- [Task details]: Please update the rows from the line with "The height and width of the screenshot is (525, 419)." to the line with "click(351, 110)" by changing "Stock status" to "Inventory status", and return only those lines with nothing else altered.

- [Records provided]:
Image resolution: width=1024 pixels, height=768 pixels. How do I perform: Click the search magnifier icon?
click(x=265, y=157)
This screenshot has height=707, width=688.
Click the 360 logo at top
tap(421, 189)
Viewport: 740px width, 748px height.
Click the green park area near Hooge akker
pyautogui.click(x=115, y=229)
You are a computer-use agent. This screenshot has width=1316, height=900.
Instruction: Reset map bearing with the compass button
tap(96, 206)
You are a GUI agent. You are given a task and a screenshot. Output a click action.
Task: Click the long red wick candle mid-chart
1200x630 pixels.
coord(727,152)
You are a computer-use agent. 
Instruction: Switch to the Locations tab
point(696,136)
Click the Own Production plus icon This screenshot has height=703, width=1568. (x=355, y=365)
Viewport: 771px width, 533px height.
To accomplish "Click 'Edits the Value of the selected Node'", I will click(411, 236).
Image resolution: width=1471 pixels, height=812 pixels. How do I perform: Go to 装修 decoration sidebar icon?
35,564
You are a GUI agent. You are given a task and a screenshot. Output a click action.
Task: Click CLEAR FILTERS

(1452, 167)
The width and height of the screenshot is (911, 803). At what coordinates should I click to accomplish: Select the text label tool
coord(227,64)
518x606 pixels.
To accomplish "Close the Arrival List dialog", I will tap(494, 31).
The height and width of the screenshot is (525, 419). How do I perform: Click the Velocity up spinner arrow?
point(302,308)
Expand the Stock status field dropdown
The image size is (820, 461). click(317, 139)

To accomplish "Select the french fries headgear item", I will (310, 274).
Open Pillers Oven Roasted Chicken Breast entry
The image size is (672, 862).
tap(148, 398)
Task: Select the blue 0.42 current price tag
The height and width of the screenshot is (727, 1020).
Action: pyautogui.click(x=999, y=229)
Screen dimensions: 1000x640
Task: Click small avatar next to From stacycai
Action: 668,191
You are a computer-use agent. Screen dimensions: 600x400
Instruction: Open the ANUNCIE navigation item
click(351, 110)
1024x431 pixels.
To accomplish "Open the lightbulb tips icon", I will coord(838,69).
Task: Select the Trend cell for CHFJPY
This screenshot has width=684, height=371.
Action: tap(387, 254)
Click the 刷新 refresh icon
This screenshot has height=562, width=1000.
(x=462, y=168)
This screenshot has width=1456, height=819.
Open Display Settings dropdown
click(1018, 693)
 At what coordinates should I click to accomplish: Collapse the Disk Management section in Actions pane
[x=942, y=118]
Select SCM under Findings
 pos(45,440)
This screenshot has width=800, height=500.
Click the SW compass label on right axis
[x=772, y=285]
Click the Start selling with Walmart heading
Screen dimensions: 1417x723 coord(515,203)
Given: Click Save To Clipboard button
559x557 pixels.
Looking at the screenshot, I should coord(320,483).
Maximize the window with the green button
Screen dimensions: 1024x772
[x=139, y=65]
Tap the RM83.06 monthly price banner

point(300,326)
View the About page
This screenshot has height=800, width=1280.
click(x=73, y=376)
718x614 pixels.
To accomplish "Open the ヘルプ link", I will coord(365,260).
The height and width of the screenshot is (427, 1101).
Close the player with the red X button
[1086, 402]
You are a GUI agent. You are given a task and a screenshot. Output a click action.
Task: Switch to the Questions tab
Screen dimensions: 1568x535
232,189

- [Right answer]:
The height and width of the screenshot is (525, 419). How do I perform: Click the Velocity up spinner arrow?
point(302,308)
Expand the Inventory status field dropdown
The image size is (820, 461). click(317, 139)

To accomplish "Select the french fries headgear item", I will (310, 274).
Open Pillers Oven Roasted Chicken Breast entry
The image size is (672, 862).
tap(148, 398)
Task: Select the blue 0.42 current price tag
The height and width of the screenshot is (727, 1020).
Action: pyautogui.click(x=999, y=229)
Screen dimensions: 1000x640
Task: Click small avatar next to From stacycai
Action: 668,191
You are a computer-use agent. Screen dimensions: 600x400
Instruction: Open the ANUNCIE navigation item
click(351, 110)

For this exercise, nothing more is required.